Development of a dose-response model for porcine cysticercosis

Abstract

Taenia solium is an important cause of acquired epilepsy worldwide and remains endemic in Asia, Africa, and Latin America. Transmission of this parasite is still poorly understood despite the design of infection experiments to improve our knowledge of the disease, with estimates for critical epidemiological parameters, such as the probability of human-to-pig infection after exposure to eggs, still lacking. In this paper, a systematic review was carried out and eight pig infection experiments were analyzed to describe the probability of developing cysts. These experiments included different pathways of inoculation: with ingestion of proglottids, eggs, and beetles that ingested eggs, and direct injection of activated oncospheres into the carotid artery. In these experiments, different infective doses were used, and the numbers of viable and degenerated cysts in the body and brain of each pig were registered. Five alternative dose-response models (exponential, logistic, log-logistic, and exact and approximate beta-Poisson) were assessed for their accuracy in describing the observed probabilities of cyst development as a function of the inoculation dose. Dose-response models were developed separately for the presence of three types of cysts (any, viable only, and cysts in the brain) and considered for each of the four inoculation methods ("Proglottids", "Eggs", "Beetles" and "Carotid"). The exact beta-Poisson model best fit the data for the three types of cysts and all relevant exposure pathways. However, observations for some exposure pathways were too scarce to reliably define a dose-response curve with any model. A wide enough range of doses and sufficient sample sizes was only found for the "Eggs" pathway and a merged "Oral" pathway combining the "Proglottids", "Eggs" and "Beetles" pathways. Estimated parameter values from this model suggest that a low infective dose is sufficient to result in a 50% probability for the development of any cyst or for viable cyst infections. Although this is a preliminary model reliant on a limited dataset, the parameters described in this manuscript should contribute to the design of future experimental infections related to T. solium transmission, as well as the parameterization of simulation models of transmission aimed at informing control.

Fig 1. PRISMA 2020 flow diagram for new systematic reviews which included searches of databases, registers and other sources.
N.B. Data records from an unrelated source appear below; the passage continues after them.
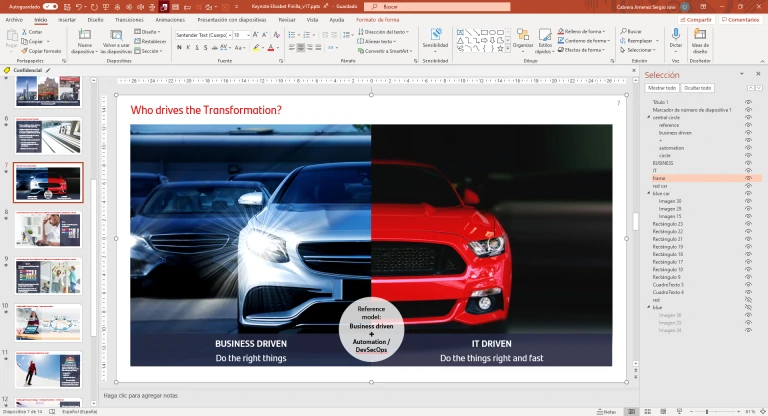Hide the 'frame' object with eye icon

(x=748, y=178)
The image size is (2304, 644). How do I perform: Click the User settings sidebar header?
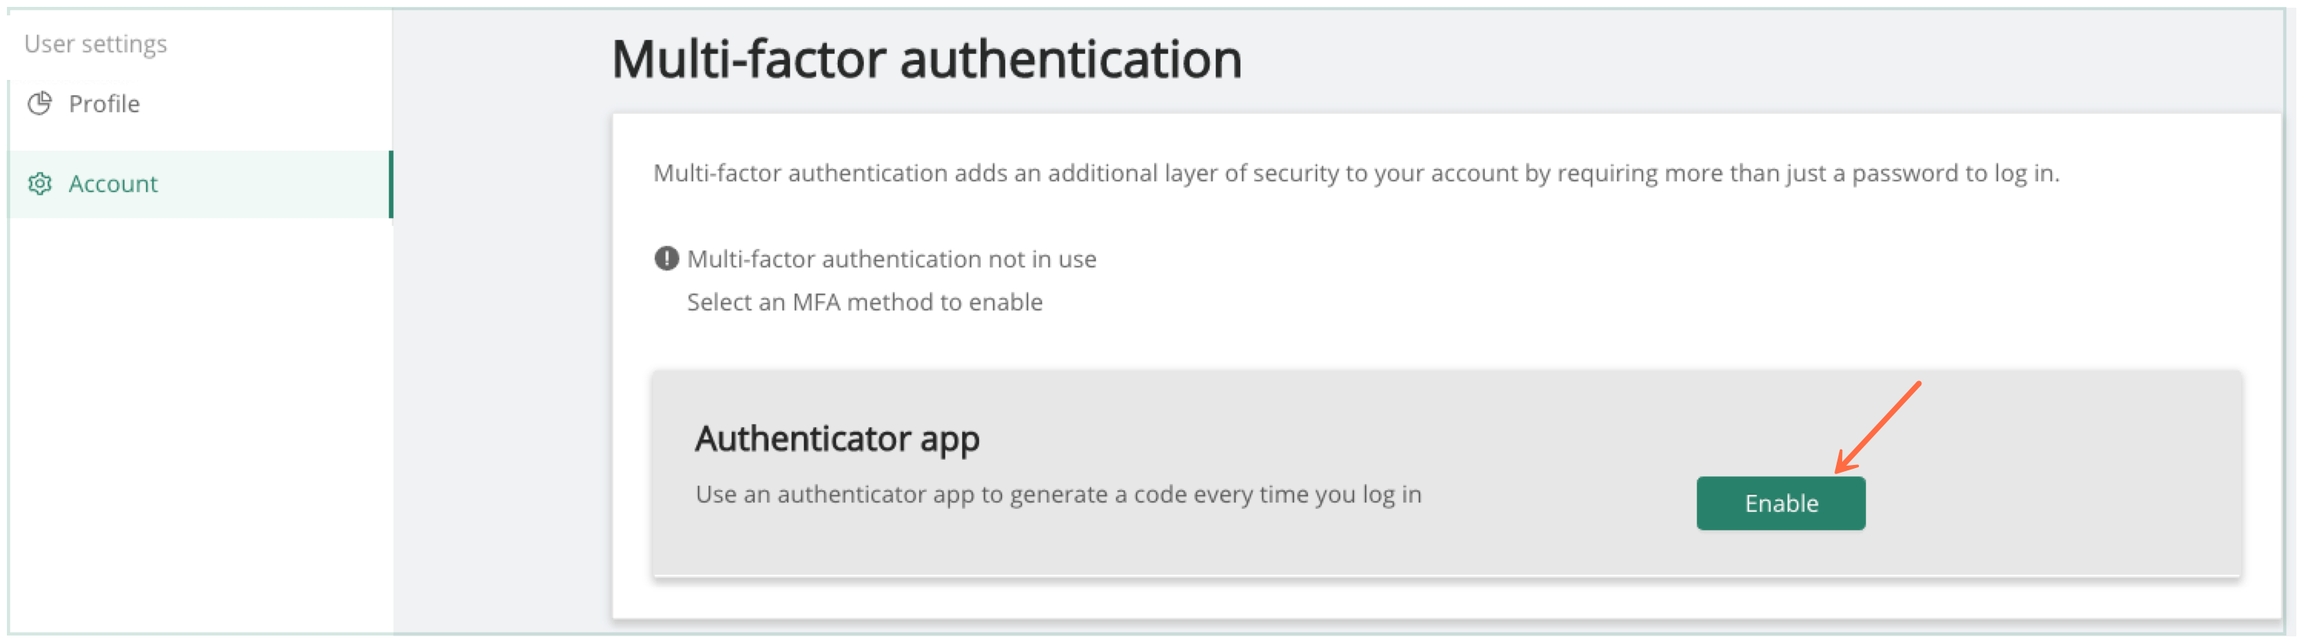click(x=96, y=44)
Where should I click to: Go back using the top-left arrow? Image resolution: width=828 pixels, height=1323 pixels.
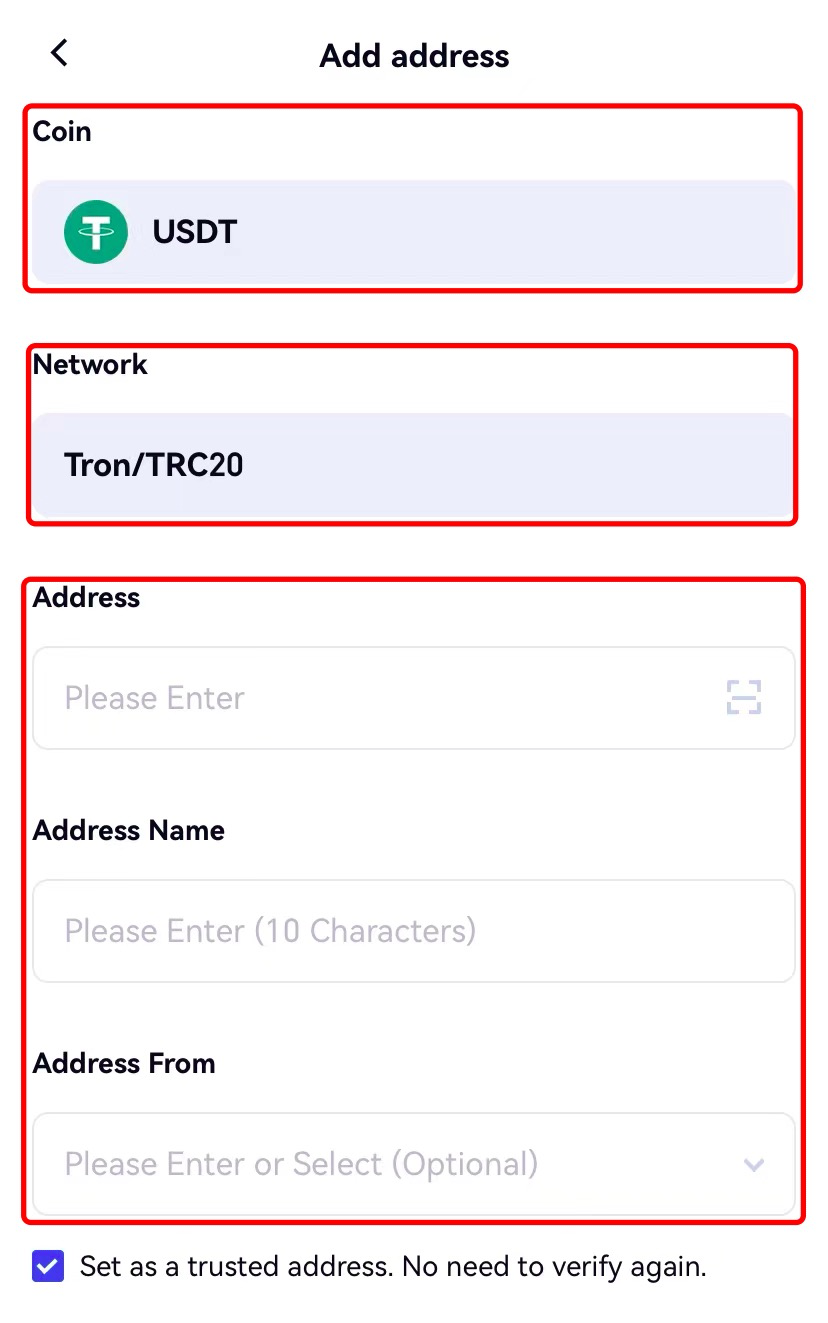(x=59, y=53)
*Consider, if feasible to do so, reporting the number of records identified from each database or register searched (rather than the total number across all databases/registers). **If automation tools were used, indicate how many records were excluded by a human and how many were excluded by automation tools. From: Page MJ, McKenzie JE, Bossuyt PM, Boutron I, Hoffmann TC, Mulrow CD, et al. The PRISMA 2020 statement: an updated guideline for reporting systematic reviews. BMJ 2021;372:n71. doi: 10.1136/bmj.n71. For more information, visit: http://www.prisma-statement.org/.

Fig 2. Exact beta-Poisson dose-response relationship for the “Oral” pathway by type of cyst.

Each graph shows the median (solid black curve) and 95% range (dashed black curves) of the probability of infection as a function of dose, median ID50 infectious dose (dashed black vertical line), and the available data point with its standard deviation (“Proglottids” and “Beetles” pathways only). (A) Development of any (viable or degenerated) cyst. (B) Development of viable cysts. (C) Development of brain cysts.

Fig 3. Exact beta-Poisson dose-response relationship for the “Eggs” pathway by type of cyst.

Each graph shows the median (solid black curve) and 95% range (dashed black curves) of the probability of infection as a function of dose, median ID50 infectious dose (dashed black vertical line), and the available data point. (A) Development of any (viable or degenerated) cyst. (B) Development of viable cysts. (C) Development of brain cysts.